Owen R. Skelton

Inducted 2002

Owen Skelton helped redefine American automobile engineering. Skelton was born in 1886 in Edgerton, Ohio. As a boy, Skelton refined his mechanical aptitude while working as an apprentice in his father’s horse equipment shop. He would later attend Ohio State University and graduate with a degree in mechanical engineering.
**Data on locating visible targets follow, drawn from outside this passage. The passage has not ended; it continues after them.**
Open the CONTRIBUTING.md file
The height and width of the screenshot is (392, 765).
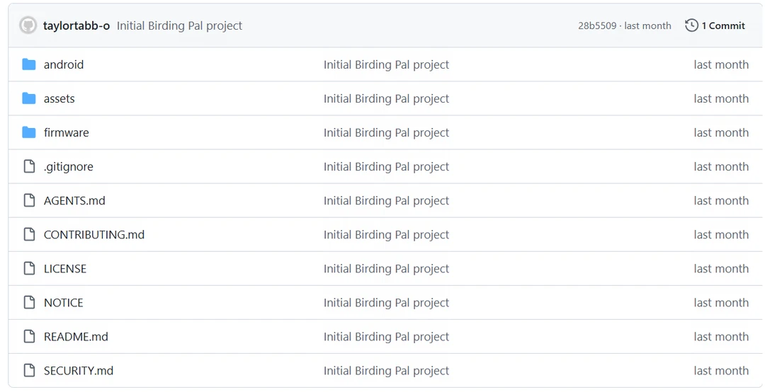[94, 234]
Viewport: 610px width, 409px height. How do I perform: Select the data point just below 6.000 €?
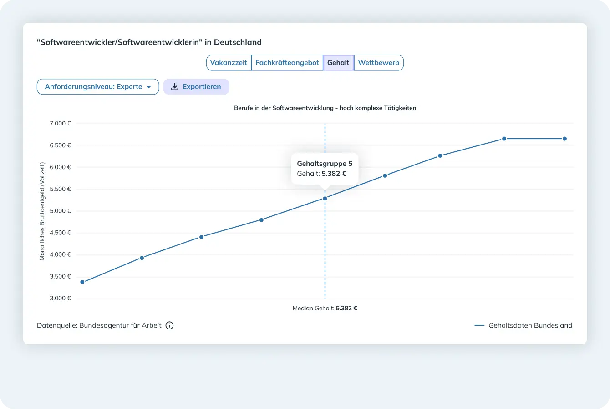[385, 175]
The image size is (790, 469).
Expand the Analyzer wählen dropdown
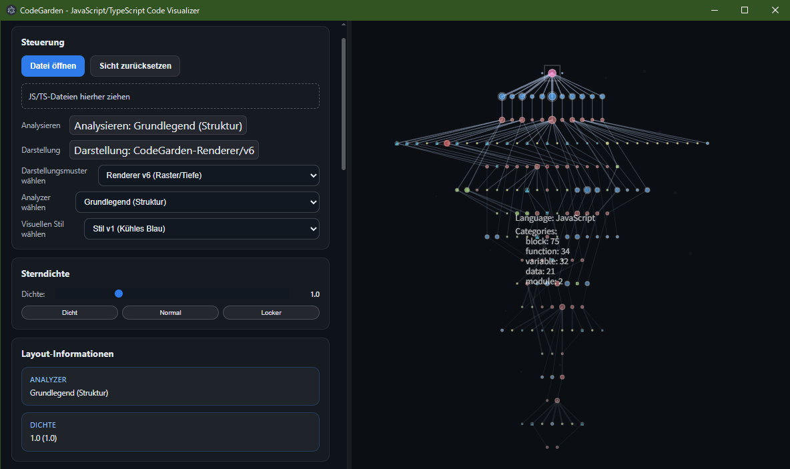(x=197, y=202)
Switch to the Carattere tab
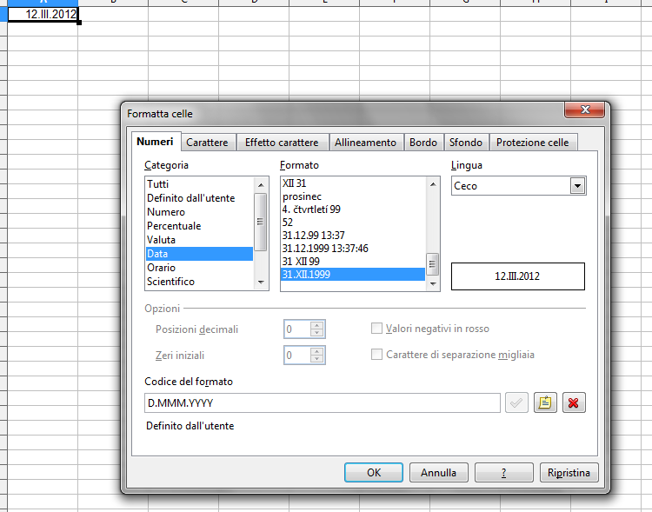Screen dimensions: 652x512 [207, 143]
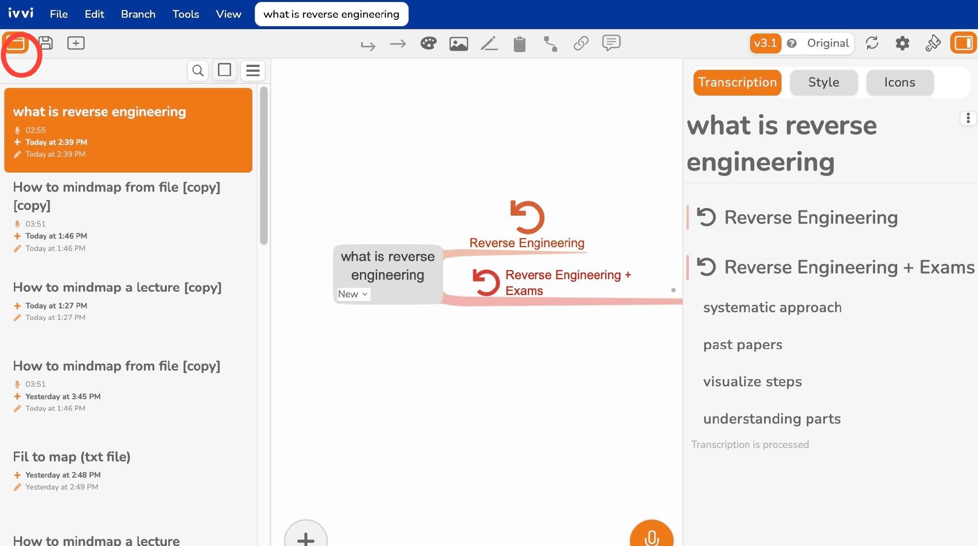Expand the New dropdown on central node
This screenshot has height=546, width=978.
tap(353, 294)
Skelton began his automotive career by joining the Pope-Toledo Company in 1905. He would later work for Packard Motor Car Company, where he became known for his exceptional understanding of transmissions and axles. Skelton would eventually leave Packard for Studebaker at the request of Studebaker vice president and chief engineer Fred Zeder. Skelton was brought in to help design a new low-cost high volume vehicle to help Studebaker compete with Ford and General Motors. Skelton teamed up with Zeder as well as Carl Breer, and the trio of engineers became known as the “Three Musketeers”. In 1920, Skelton, Zeder, and Breer left Studebaker to form the Zeder-Skelton-Breer Engineering Company. Their engineering expertise was highly regarded, and they were soon hired by Walter P. Chrysler to join the Maxwell-Chalmers Car Company, which was reorganized as the Chrysler Corporation in 1925.

Skelton was named Chrysler’s chief engineer, and he along with Zeder and Breer began refining and improving numerous aspects of contemporary automobiles. Skelton is credited with leading the development of a rubber engine mount system for cars called “floating power”, which greatly reduced the amount of noise and vibration transmitted from the powertrain to the passenger cabin. This innovation was immensely well received, and soon proliferated throughout the entire industry. Skelton also developed the first mass-produced four-wheel hydraulic brake system, which was introduced on the 1924 Chrysler Six. Skelton would co-found the Chrysler Institute of Engineering in 1933, and was named Executive Engineer for Chrysler in 1937 and appointed a seat on Chrysler’s board of directors.

Skelton would retire from Chrysler Corporation in 1951, though he continued to serve on Chrysler’s board of directors through 1954. During his remarkable career, Owen Skelton established himself as a catalyst for innovation and one of the greatest American automotive engineers of his time.